From: "Diangang Li" <lidiangang@bytedance.com>
To: "Andreas Dilger" <adilger@dilger.ca>,
"Diangang Li" <diangangli@gmail.com>
Cc: <tytso@mit.edu>, <linux-ext4@vger.kernel.org>,
<linux-fsdevel@vger.kernel.org>, <linux-kernel@vger.kernel.org>,
<changfengnan@bytedance.com>
Subject: Re: [RFC 1/1] ext4: fail fast on repeated metadata reads after IO failure
Date: Wed, 25 Mar 2026 19:13:21 +0800 [thread overview]
Message-ID: <c6f4b982-c6e4-4f77-a16d-0c381c1e25f0@bytedance.com> (raw)
In-Reply-To: <B53E253C-F314-4376-BD9D-58867FC8D3F6@dilger.ca>
Hi Andreas,
BH_Read_EIO is cleared on successful read or write.
In practice bad blocks are typically repaired/remapped on write, so we
expect recovery after a successful rewrite. If the block is never
rewritten, repeatedly issuing the same failing read does not help.
We clear the flag on successful reads so the buffer can recover
immediately if the error was transient. Since read-ahead reads are not
blocked, a later successful read-ahead will clear the flag and allow
subsequent synchronous readers to proceed normally.
Best,
Diangang
On 3/25/26 6:15 PM, Andreas Dilger wrote:
> On Mar 25, 2026, at 03:33, Diangang Li <diangangli@gmail.com> wrote:
>>
>> From: Diangang Li <lidiangang@bytedance.com>
>>
>> ext4 metadata reads serialize on BH_Lock (lock_buffer). If the read fails,
>> the buffer remains !Uptodate. With concurrent callers, each waiter can
>> retry the same failing read after the previous holder drops BH_Lock. This
>> amplifies device retry latency and may trigger hung tasks.
>>
>> In the normal read path the block driver already performs its own retries.

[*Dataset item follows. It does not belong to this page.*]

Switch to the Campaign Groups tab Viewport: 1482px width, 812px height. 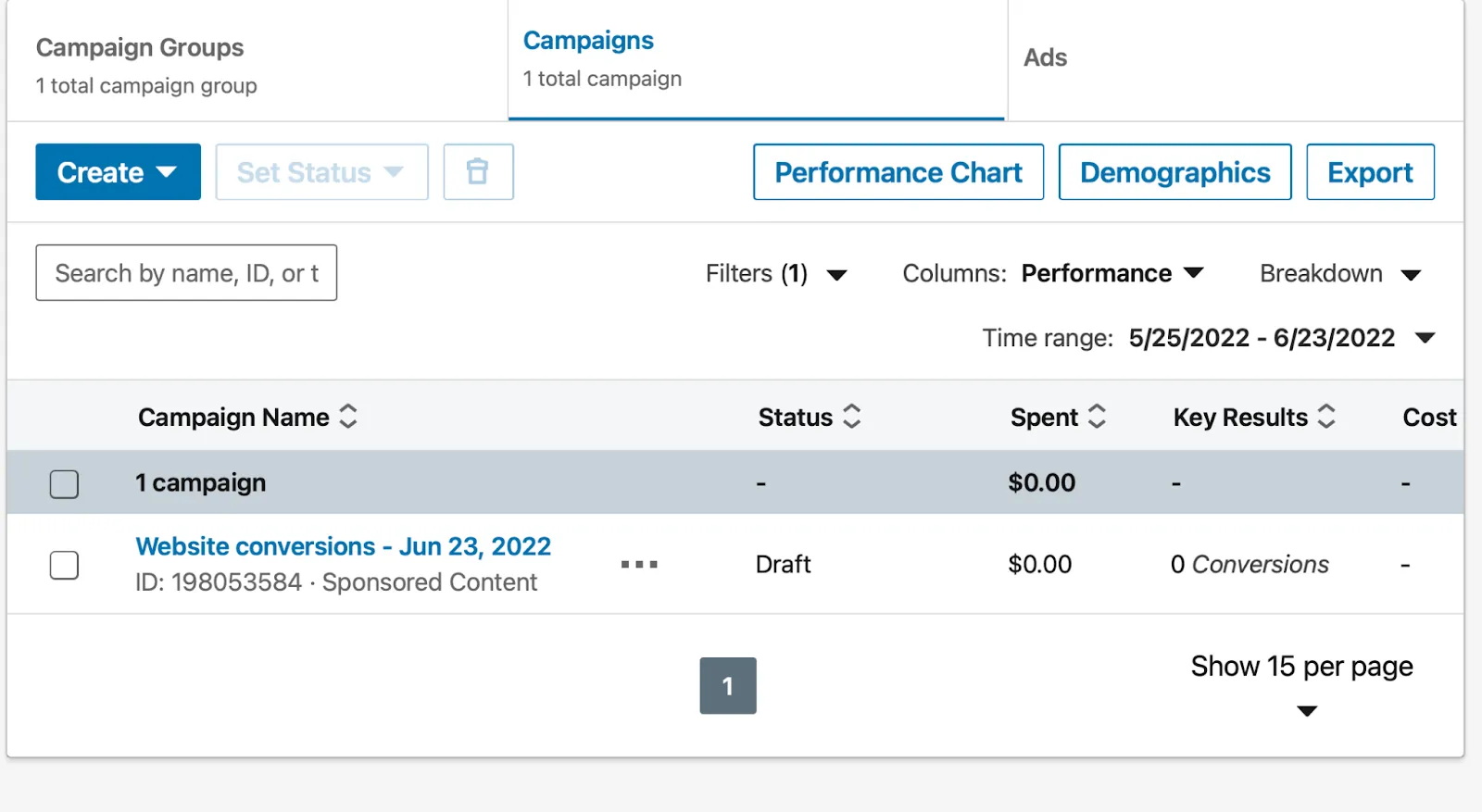(x=146, y=65)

>> Once the retries keep failing, re-submitting the same metadata read from
>> the filesystem just amplifies the latency by serializing waiters on
>> BH_Lock.
>>
>> Remember read failures on buffer_head and fail fast for ext4 metadata reads
>> once a buffer has already failed to read. Clear the flag on successful
>> read/write completion so the buffer can recover. ext4 read-ahead uses
>> ext4_read_bh_nowait(), so it does not set the failure flag and remains
>> best-effort.
>
> Not that the patch is bad, but if the BH_Read_EIO flag is set on a buffer
> and it prevents other tasks from reading that block again, how would the
> buffer ever become Uptodate to clear the flag? There isn't enough state
> in a 1-bit flag to have any kind of expiry and later retry.
>
> Cheers, Andreas
next prev parent reply other threads:[~2026-03-25 11:13 UTC|newest]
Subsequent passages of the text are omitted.